Thousands of people have gone missing in Mexico, and the world is finally noticing

Shedding light on a widespread problem.
Shedding light on a widespread problem.
Image: Reuters/Jorge Dan Lopez
We may earn a commission from links on this page.

This post has been updated.

Since the abduction of 43 students in the Mexican state of Guerrero last year, a procession of international observers has been scrutinizing the state of human rights in Mexico. They don’t like what they’ve found.

After a recent, five-day fact-finding trip to the country, the Inter-American Commission on Human Rights (IACHR) called the situation on the ground a “serious human rights crisis.“ That followed reports in February and March (links in Spanish) by United Nations officials concluding that disappearances and torture have become a widespread problem there.

The latest watchdog to touch down in Mexico is the UN’s high commissioner for human rights, Zeid Ra’ad Al Hussein, who over three days starting Oct. 5 met with a variety of Mexican officials, including president Enrique Peña Nieto, as well as human rights groups and victims’ relatives. On the last day of his visit (Oct. 7) he said the case of the missing 43 students is a microcosm of the situation in Mexico, and called the government’s failure to clear up thousands of disappearances deplorable and tragic.

“Ignoring what is happening in this great country is not an option for us,” he said during a press conference.

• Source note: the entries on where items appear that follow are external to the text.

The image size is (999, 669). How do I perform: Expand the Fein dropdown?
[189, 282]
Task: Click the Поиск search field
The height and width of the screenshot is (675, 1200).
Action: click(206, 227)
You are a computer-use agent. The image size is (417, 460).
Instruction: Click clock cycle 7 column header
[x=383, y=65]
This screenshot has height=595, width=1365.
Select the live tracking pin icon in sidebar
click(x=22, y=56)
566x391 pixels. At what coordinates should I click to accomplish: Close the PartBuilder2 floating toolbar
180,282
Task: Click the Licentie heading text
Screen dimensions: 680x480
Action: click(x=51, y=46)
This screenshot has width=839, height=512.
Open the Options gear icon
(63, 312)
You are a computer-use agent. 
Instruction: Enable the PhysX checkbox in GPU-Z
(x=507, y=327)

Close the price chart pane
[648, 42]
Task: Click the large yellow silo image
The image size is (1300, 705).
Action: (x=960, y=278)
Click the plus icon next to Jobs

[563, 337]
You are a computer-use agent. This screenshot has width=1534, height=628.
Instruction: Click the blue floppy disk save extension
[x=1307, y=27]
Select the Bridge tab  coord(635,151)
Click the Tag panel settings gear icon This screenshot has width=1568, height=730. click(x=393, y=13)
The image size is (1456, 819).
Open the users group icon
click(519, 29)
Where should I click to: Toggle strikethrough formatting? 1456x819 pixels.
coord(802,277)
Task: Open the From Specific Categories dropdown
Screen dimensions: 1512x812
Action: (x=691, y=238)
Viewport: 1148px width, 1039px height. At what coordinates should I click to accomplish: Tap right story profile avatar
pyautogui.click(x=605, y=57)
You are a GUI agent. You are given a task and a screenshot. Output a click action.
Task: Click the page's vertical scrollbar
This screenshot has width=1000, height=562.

Ayotzinapa’s 43, named after the small town where they attended a rural teachers college, are bringing unprecedented national and international attention to Mexico’s much broader problem with unexplained disappearances.

Because of that case, more than 100 bodies have been unearthed by relatives of the missing students in the outskirts of Iguala, the city where they were taken, according to a preliminary report from the Inter-American commission.  The search for the missing 43 also is exposing the plight of some 26,000 other people (link in Spanish) who make up Mexico’s disappeared.

In their assessments of Mexico’s record, UN officials and IACHR commended the government for reforming laws and creating new ones to ensure human rights are respected.  But their overall conclusions were that impunity is rampant and the violence extreme.

Mexican officials are bristling at the criticism, downplaying some of the international agencies’ findings  and flat-out disagreeing with others.  Mexico’s defense secretary is reportedly refusing to cooperate with IACHR-appointed experts investigating the events in Iguala, saying there are no links between his soldiers and the students’ disappearance.

But some human rights groups say the international attention on Mexico is already making a difference. IACHR’s expert committee, for example, has for the first time provided Mexicans with “direct access to impartial and reliable information about an investigation as it happens,” Stephanie Brewer, a lawyer who works for Centro Prodh, a Mexico City-based human rights nonprofit, tells Quartz.

And the IACHR committee’s report on the case, issued last month, challenged the government’s probe, prodding federal investigators to dig deeper.

(Updated at 7:17pm EST on Oct. 7 to include comments from a press conference held earlier in the day.)